Problems to solve
1. In the Salmon forum post, which two files from the UCSC downloads page did the poster try as the reference transcriptome?
2. Reproduce the stretch of the Salmon forum post from "For everything else" through "tutorial which does.".
───── Study text
Correct reference transcriptome for Salmon quant on existing RNASTAR alignments

I’m trying to use Salmon quant to generate TPM count files on alignments produced using RNASTAR (human samples aligned to the HG38 genome build). I’m aware that I need a reference transcriptome for salmon and downloaded what I believed to be the correct one from the UCSC downloads page (Index of /goldenPath/hg38/bigZips). I have attempted using both the mrna.fa and refMrna.fa files but am still getting errors when I try to run the tool. I am unsure whether the problem is that I still have the wrong reference file or whether the issue is something else I’m not understanding.

The error looks like the enclosed screenshot


and this continues for numerous other transcript references.

For everything else I’ve done so far I’ve been following the ‘reference based RNA-seq data analysis’ tutorial on the galaxy training page (Hands-on: Reference-based RNA-Seq data analysis / Transcriptomics), but unfortunately this doesn’t deal with generating TPM count files or salmon and I can’t find a suitable tutorial which does.
──────────
───── Information given
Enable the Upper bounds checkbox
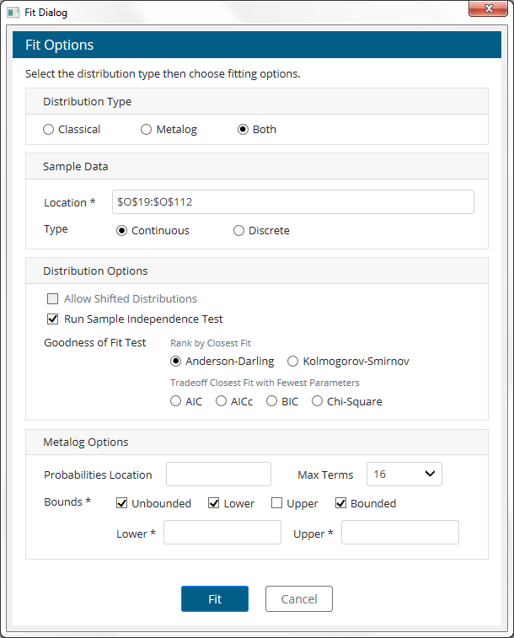Screen dimensions: 514x638 pos(277,504)

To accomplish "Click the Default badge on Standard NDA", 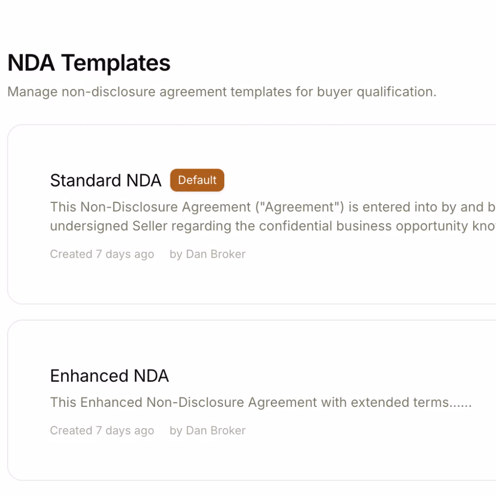I will click(x=197, y=180).
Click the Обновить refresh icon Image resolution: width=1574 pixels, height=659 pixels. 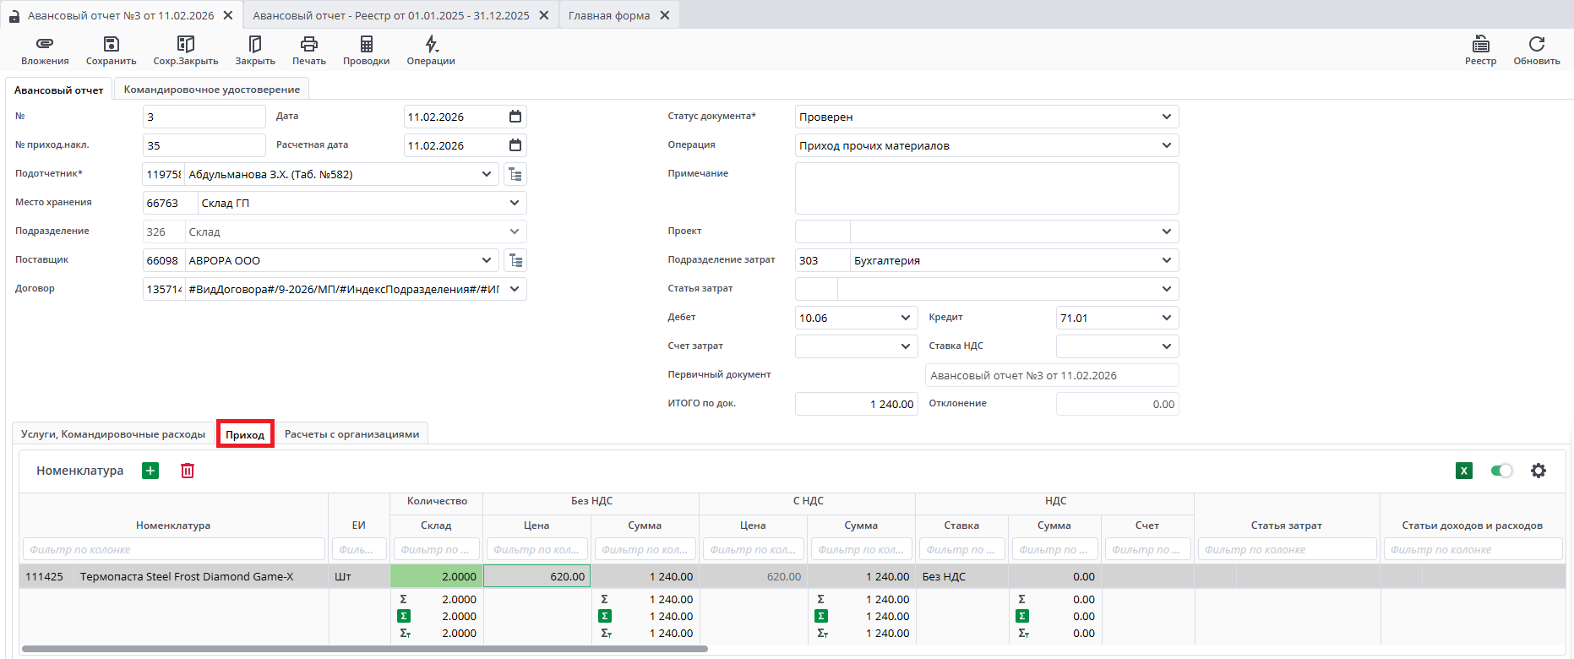[x=1536, y=44]
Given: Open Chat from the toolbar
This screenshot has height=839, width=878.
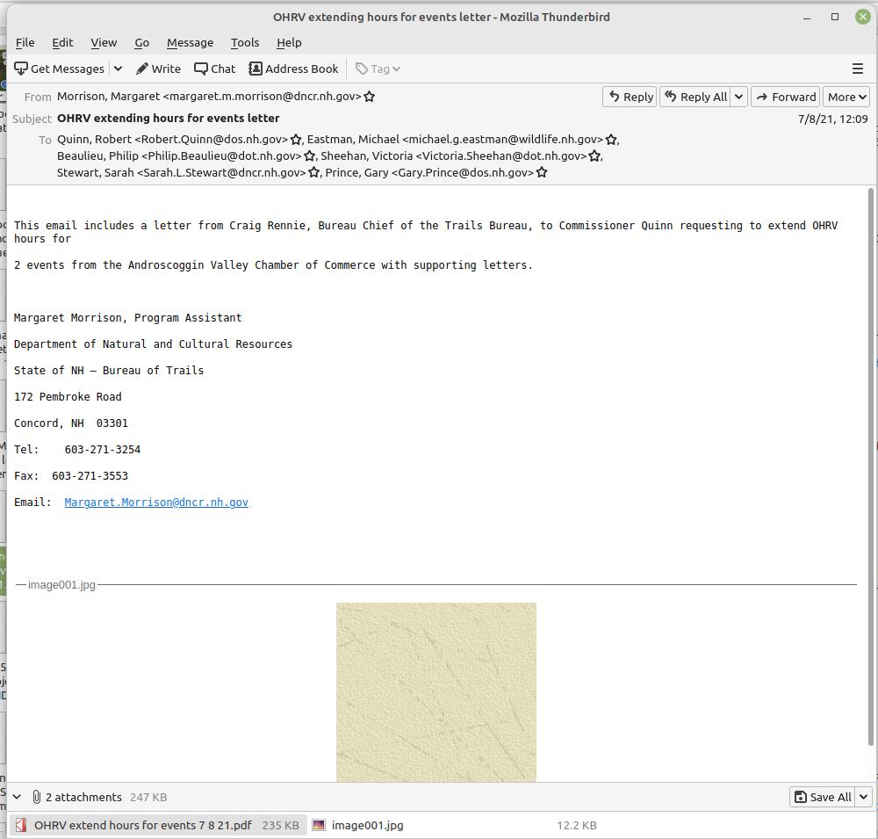Looking at the screenshot, I should tap(215, 69).
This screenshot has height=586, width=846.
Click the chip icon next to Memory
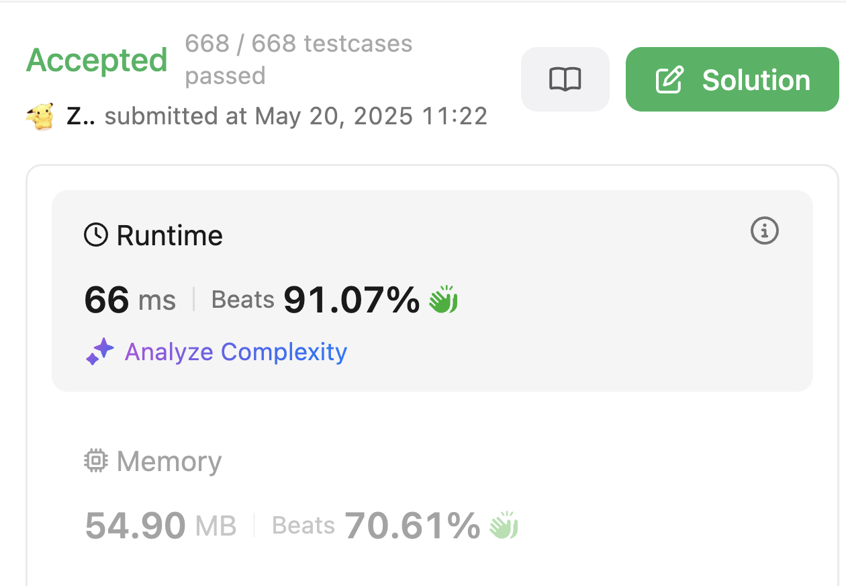[96, 461]
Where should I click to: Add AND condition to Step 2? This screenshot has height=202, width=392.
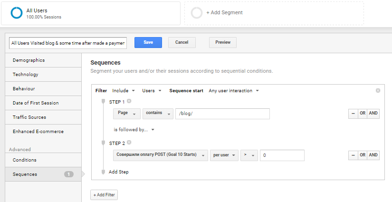click(x=373, y=155)
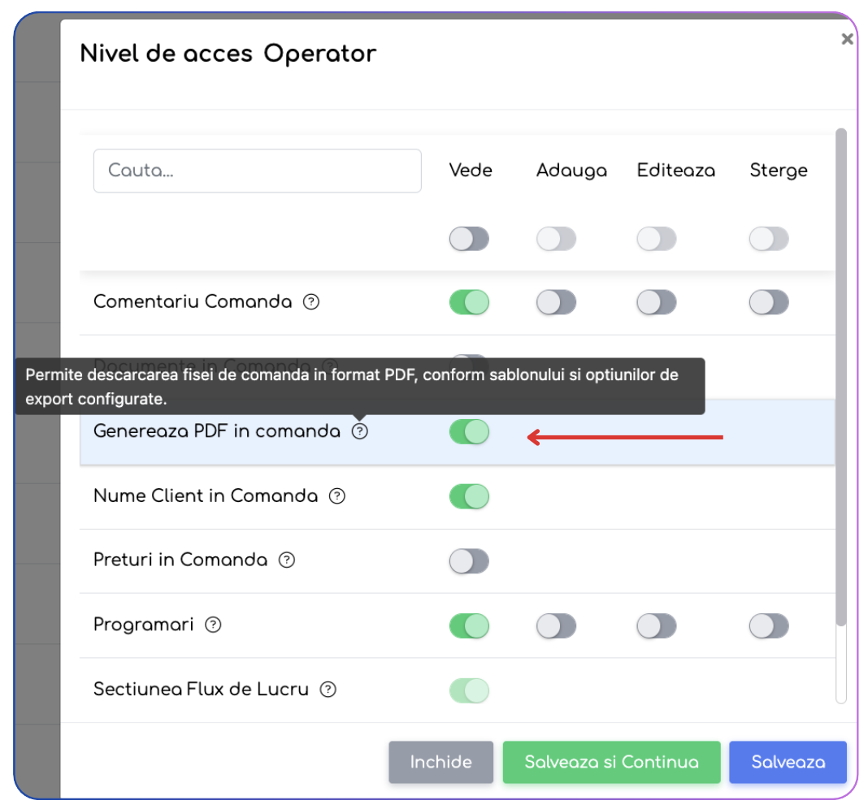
──────────
Exercise results
1. mrna.fa and refMrna.fa

2.
For everything else I’ve done so far I’ve been following the ‘reference based RNA-seq data analysis’ tutorial on the galaxy training page (Hands-on: Reference-based RNA-Seq data analysis / Transcriptomics), but unfortunately this doesn’t deal with generating TPM count files or salmon and I can’t find a suitable tutorial which does.